(Following from yesterday's post.)
The pattern that I've put out should now be apparent: there are very few Games out there on the shelf, but a lot of Brands wrapping around those Games.
There are few viable models for fantastic adventure wargames, which is why that list is so short, but within each model there is room for variation- sometimes to great effect, sometimes not. That's why there are few Games, but many Brands.
The Difference
It's about how it's done.
Dungeons & Dragons has a heroic quality to it derived from what began as a very sensible and logical method of organizing units and quality (classes and levels), and because that underlying logic retains that simplicity to it you have a Game that is very hard to screw up- and man, have a lot of people tried over the generations to date. It turns out that this was also useful as a content pacing mechanism, as programmers found in when the leap to videogames hit, which had its own negative consequences.
Traveller has its own internal logic, leading to a more-or-less static state of play that makes it very easy to learn and run because the game doesn't change its feel over time or grow overly complex.

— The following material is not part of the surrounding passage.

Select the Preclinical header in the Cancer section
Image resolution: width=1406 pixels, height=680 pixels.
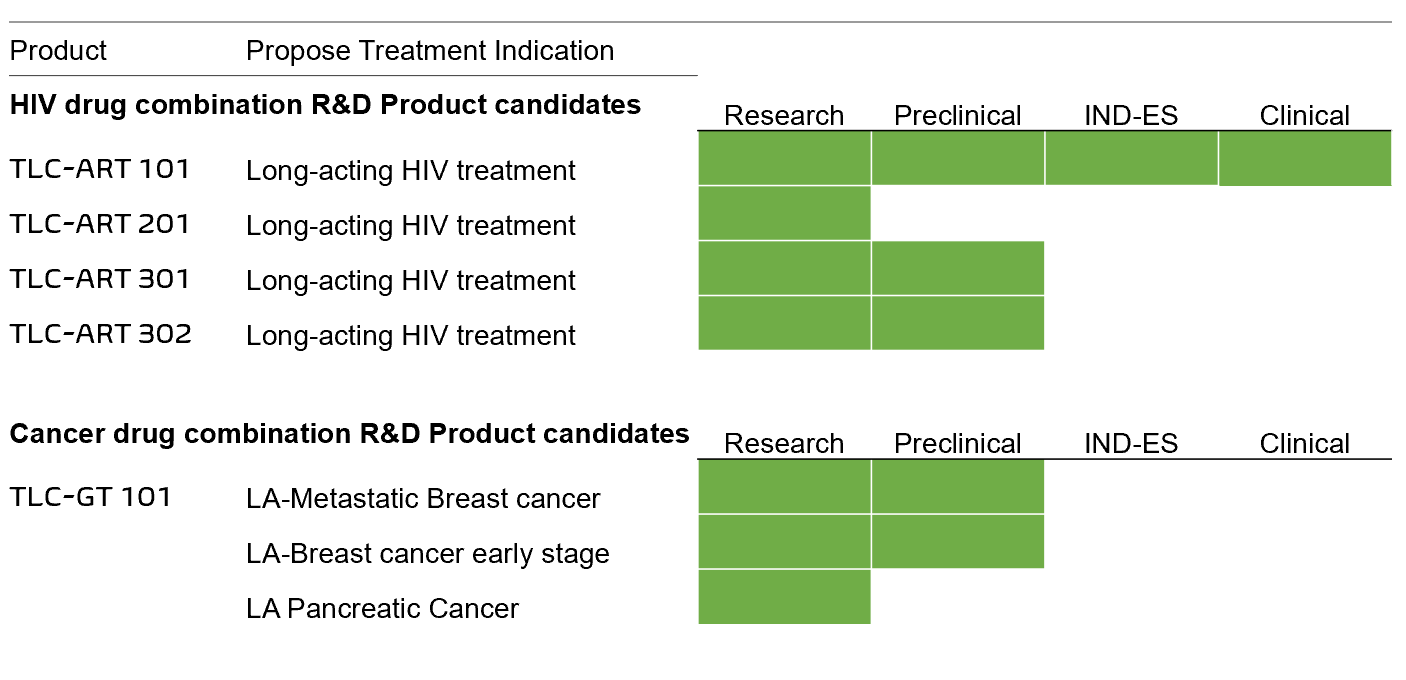pos(958,444)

It's why so many Brands used this as a basis to wrap themselves around.
Runequest is for those seeking the experience of myth and legend, even when those ends turns out to be tragic ones, and in a very real way engage in Narrative Warfare.
Amber took a proven idea (Kriegspiel, Braunstein, Diplomacy), built it out a big, and refocused it into something suitable for playing out intrigue-laden dynastic power struggles with a side of soap opera melodrama. This would go on to become the basis for one of the most popular non-contact LARPs to date (h/t to all those boffer boys out there).

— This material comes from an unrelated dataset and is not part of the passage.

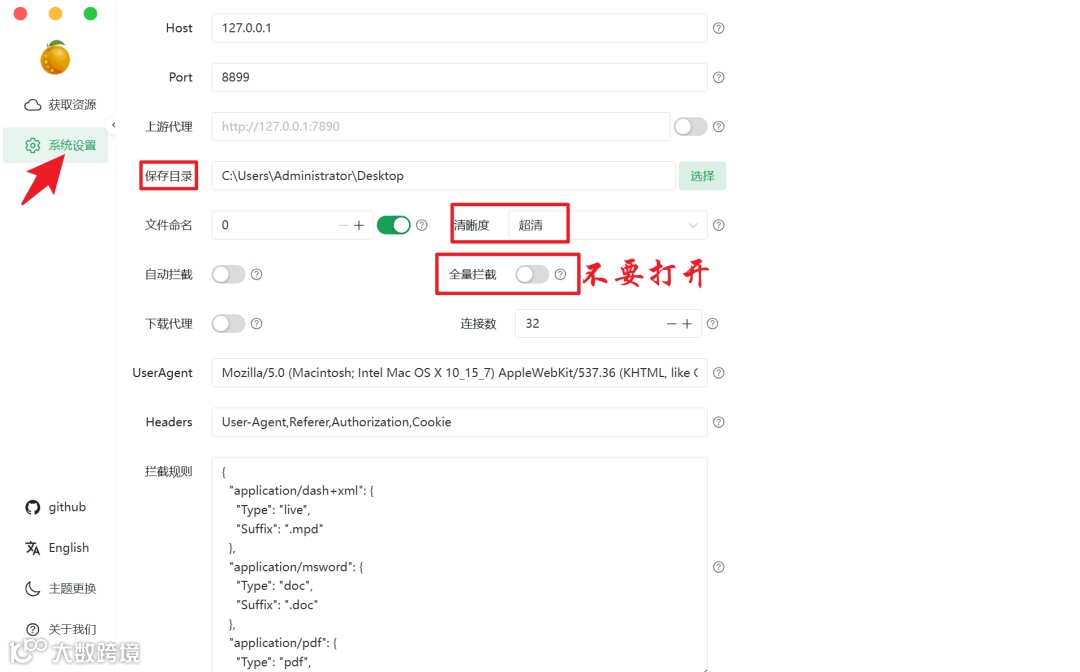Click into the UserAgent input field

Each Game, therefore, is a purpose-built machine for achieving a specific outcome from gameplay. Each of these Games are wargames. Each of them would spawn derivatives--so many derivatives--varying the baseline to fine-tine the performance (in theory; not so much in practice) to achieve a specific outcome. The best such examples include Pendragon, and the worst include Multiverser.
The Implication
The inability for designers and publishers to consider the outcome has turned out to be a major flaw in the hobby. The inability to see how the form of the machine cannot help but to be informed by the desired outcome of using it; you aren't getting the ability to travel underwater for long periods without making something recognizable as a submarine, so you're not getting this or that gameplay experience from anything but a Game that is designed to deliver it.
Turns out that that function and form are linked, and the link is the outcome achieved by using the machine. There is no more obvious example of this in action than the various forms that the adaptation of Uncle George's Space Opera took from 1987 to the present.
Each adaptation was a Brand reskin of a different Game. Each adaptation had different experiences of play, produced different outcomes (producing plenty of complaints), and each one tried to represent itself as the definitive hobby game for fans of the Brand. Furthermore, there have been unofficial adaptations as early as 1977 (for Traveller), which adds more noise to the cacopheny.
The Conclusion
No one sat down, looked at the machine as one looks at the cutaway view of--for example--a Glock in action, and tried to compare what that Game did against the Brand it was meant to be used with. No one looked at the Brand's source material, picked apart how it worked and what its audience got out of it, and compared that against the Game proposed to be associated with the Brand. No one sought to ensure that Game and Brand would harmonize and thus produce a mutually-beneficial outcome- a synergistic outcome.
This is uncommon, such that it is notable when it does happen; we keep coming back to Call of Cthulhu and Pendragon for this reason- that harmonization happened.
And we can trace the source of disatisfaction due to dissonance between Game and Brand, to a mismatch of expectation (because that is what we're talking about here), and the Brand failed to achieve the goal intended by having a hobby game because it attempted to reskin a Game that was an ill fit for what the Brand is about.
You will find this at the source of all success or failure in proper hobby game design. Those Brands that are not good for hobby games need to be kept out, and of those that remain many need to be paired with Games that achieve the desired outcomes by the Brand's audience- and not what they are yoked to now.
And once that sifting and sorting is done, we can expect that most of the products on the shelves--being revealed as unfit for purpose--will go away while more will shrink to a self-funding hobby (e.g. Basic Fantasy) which would be better for the hobby as a whole. No more consumerism, no more unthinking publishing decisions, no more bad games.
A better hobby is possible.
What games were the three editions of SW: the RPG rebranding? I've only played the West End games version, the one with the D6 dice pool mechanic. Which succeeded? Which failed?